0

I have two counts, calculated as follows:

1)g.V().hasLabel('brand').where(__.inE('client_brand').count().is(gt(0))).count()

2)g.V().hasLabel('brand').count()

and I want to get one line of code that results in the first count divided by the second.

Veronica
  • 145
  • 12

2 Answers2

1

Here's one way to do it:

g.V().hasLabel('brand').
  fold().as('a','b').
  math('a/b').
    by(unfold().where(inE('client_brand')).count())
    by(unfold().count())

Note that I simplify the first traversal to just .where(inE('client_brand')).count() since you only care to count that there is at least one edge, there's no need to count them all and do a compare.

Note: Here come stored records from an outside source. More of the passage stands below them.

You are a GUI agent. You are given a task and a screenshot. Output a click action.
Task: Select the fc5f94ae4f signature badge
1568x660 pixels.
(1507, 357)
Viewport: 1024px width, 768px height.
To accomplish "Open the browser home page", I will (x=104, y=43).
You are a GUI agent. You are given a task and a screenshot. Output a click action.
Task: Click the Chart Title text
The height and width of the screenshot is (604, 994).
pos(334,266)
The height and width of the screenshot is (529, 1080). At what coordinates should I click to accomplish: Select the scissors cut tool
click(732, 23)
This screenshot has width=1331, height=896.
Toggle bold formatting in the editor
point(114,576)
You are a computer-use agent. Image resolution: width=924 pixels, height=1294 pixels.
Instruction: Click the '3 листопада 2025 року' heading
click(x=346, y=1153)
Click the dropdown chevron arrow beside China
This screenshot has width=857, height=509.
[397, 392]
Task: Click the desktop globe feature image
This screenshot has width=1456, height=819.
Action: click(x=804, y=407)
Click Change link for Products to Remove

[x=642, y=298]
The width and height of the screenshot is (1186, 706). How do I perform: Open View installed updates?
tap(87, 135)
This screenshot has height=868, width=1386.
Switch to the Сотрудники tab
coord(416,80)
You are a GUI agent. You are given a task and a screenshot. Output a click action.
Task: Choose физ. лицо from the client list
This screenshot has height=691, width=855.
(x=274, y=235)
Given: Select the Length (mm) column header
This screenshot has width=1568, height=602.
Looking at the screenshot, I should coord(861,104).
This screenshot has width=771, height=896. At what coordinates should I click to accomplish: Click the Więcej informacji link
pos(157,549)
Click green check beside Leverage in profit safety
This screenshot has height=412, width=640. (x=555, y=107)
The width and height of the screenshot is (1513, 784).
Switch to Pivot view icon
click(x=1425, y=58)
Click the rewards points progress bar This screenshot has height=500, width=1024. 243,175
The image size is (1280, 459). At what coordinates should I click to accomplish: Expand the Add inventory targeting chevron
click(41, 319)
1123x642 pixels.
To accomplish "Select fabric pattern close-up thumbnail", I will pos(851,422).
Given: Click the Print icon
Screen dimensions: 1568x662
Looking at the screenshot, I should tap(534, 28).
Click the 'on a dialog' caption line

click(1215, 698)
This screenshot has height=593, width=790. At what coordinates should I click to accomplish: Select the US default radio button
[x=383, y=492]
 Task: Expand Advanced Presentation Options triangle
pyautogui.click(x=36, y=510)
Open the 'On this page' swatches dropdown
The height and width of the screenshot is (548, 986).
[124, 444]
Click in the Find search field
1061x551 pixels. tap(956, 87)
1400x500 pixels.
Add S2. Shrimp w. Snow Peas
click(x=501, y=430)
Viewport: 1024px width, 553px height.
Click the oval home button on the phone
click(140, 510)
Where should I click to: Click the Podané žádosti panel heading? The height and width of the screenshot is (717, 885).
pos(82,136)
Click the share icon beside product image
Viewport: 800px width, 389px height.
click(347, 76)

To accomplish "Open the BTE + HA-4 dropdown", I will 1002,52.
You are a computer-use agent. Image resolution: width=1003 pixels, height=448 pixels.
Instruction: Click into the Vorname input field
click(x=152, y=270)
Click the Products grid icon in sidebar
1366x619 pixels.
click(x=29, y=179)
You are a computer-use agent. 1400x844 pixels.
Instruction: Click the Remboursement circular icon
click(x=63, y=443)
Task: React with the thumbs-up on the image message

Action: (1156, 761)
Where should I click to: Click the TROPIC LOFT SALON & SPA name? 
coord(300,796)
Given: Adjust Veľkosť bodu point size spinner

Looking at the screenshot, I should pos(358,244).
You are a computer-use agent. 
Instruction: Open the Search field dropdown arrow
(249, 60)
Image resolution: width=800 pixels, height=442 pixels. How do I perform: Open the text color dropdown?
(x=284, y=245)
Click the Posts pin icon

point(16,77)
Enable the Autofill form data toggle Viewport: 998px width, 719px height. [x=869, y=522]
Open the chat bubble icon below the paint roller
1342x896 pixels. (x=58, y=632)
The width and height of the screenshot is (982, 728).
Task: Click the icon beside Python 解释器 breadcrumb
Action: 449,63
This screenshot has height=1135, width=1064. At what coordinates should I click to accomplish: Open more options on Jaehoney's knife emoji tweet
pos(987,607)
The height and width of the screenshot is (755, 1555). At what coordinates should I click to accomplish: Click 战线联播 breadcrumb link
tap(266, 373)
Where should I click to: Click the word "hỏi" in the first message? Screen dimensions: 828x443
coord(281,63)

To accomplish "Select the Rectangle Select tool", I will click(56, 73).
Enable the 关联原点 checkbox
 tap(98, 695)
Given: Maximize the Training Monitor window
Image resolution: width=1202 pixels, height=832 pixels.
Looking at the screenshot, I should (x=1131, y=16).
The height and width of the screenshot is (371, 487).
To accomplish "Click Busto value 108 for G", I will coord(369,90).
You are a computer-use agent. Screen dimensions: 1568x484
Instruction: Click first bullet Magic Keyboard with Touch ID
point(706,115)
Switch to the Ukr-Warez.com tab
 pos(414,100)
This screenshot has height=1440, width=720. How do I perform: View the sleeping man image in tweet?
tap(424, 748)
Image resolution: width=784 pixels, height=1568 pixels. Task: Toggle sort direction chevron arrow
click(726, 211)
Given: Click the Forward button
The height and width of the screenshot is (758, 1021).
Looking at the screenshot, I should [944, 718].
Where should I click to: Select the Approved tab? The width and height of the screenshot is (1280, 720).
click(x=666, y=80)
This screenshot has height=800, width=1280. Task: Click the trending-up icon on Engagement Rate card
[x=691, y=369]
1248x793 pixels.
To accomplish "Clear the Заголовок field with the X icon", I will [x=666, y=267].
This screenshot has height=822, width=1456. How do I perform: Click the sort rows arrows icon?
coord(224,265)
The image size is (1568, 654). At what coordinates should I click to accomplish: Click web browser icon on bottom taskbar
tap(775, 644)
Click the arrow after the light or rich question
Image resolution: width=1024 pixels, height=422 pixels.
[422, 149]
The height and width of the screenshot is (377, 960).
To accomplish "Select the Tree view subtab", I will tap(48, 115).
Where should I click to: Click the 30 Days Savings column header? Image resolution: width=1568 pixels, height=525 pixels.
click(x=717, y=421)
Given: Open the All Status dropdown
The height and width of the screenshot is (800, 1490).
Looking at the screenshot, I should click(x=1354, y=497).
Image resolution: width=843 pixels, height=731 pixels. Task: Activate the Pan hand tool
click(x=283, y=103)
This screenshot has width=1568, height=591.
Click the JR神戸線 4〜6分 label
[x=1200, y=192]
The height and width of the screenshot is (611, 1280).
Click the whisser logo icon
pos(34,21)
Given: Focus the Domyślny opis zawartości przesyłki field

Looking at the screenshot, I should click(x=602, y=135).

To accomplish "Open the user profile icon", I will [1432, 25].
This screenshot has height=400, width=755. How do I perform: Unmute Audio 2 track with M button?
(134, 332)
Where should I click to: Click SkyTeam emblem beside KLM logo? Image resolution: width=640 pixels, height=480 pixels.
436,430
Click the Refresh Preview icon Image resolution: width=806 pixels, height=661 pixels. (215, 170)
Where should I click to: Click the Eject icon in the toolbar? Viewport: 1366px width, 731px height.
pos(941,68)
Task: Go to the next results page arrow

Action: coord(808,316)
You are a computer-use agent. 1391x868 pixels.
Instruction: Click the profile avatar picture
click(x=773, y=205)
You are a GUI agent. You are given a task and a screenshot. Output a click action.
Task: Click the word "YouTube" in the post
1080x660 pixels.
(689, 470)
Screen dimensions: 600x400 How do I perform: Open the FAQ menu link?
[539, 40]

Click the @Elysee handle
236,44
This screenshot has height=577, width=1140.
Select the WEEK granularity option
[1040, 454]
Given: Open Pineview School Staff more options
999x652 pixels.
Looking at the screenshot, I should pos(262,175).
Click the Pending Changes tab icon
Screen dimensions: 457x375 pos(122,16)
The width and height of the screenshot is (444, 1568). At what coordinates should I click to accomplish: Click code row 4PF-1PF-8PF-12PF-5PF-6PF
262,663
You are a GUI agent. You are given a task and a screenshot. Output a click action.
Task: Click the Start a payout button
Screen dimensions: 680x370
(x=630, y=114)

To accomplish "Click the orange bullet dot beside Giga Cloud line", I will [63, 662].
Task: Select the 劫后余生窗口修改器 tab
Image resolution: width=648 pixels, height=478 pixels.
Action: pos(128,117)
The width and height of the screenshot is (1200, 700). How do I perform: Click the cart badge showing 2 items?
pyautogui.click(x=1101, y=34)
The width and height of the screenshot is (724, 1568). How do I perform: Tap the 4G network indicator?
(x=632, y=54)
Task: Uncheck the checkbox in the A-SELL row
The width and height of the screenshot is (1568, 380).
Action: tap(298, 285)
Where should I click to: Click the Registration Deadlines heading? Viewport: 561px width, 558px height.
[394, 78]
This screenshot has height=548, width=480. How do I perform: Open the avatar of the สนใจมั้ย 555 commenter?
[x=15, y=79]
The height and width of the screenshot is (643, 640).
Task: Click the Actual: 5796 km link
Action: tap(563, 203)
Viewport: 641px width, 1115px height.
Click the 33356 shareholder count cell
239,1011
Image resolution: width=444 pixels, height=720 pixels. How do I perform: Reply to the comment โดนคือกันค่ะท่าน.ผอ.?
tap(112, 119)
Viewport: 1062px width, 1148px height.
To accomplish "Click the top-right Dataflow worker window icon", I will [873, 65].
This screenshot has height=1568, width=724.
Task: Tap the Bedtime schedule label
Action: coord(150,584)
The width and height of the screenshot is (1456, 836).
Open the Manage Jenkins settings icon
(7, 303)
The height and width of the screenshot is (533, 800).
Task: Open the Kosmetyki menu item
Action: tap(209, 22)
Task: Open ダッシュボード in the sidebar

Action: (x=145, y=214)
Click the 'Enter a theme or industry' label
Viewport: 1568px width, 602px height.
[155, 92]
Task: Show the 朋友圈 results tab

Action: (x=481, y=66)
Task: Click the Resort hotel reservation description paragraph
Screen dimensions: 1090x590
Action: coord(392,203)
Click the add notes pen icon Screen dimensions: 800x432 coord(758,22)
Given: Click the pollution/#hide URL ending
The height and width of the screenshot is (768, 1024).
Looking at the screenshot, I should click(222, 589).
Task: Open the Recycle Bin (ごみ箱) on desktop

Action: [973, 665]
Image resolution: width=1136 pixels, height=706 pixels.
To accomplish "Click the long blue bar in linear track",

You could also union() like:

g.V().hasLabel('brand').
  union(where(inE('client_brand')).count(),
        count())
  fold().as('a','b').
  math('a/b').
    by(limit(local,1))
    by(tail(local))

While the first one was a bit easier to read/follow, I guess the second is nicer because it only stores a list of the two counts whereas, the first stores a list of all the "brand" vertices which would be more memory intensive I guess.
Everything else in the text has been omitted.